Sir Walter Langdon-Brown (13 August 1870 – 3 October 1946) was a British medical doctor and writer.

Biography

He was born in Bedford, the son of the Rev. John Brown of Bunyan's Chapel, Bedford and his wife, Ada Haydon Ford (1837–1929). His mother was a niece of John Langdon Down, describer of Down syndrome.  His sister was Florence Ada Keynes, the social reformer, wife of John Neville Keynes and mother of John Maynard Keynes (see Keynes family).

He was educated at Bedford School and St.

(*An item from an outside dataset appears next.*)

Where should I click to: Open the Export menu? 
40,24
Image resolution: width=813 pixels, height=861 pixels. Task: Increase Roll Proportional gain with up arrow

John's College, Cambridge.  He served as an army doctor in the Second Boer War and World War I. He worked at St Bartholomew's Hospital with Samuel Gee, and later at the Metropolitan Free Hospital, London.

He was the author of a number of medical textbooks, a lecturer at the Royal College of Physicians, and went on to become Regius Professor of Physic at the University of Cambridge. He was knighted on his retirement in 1935.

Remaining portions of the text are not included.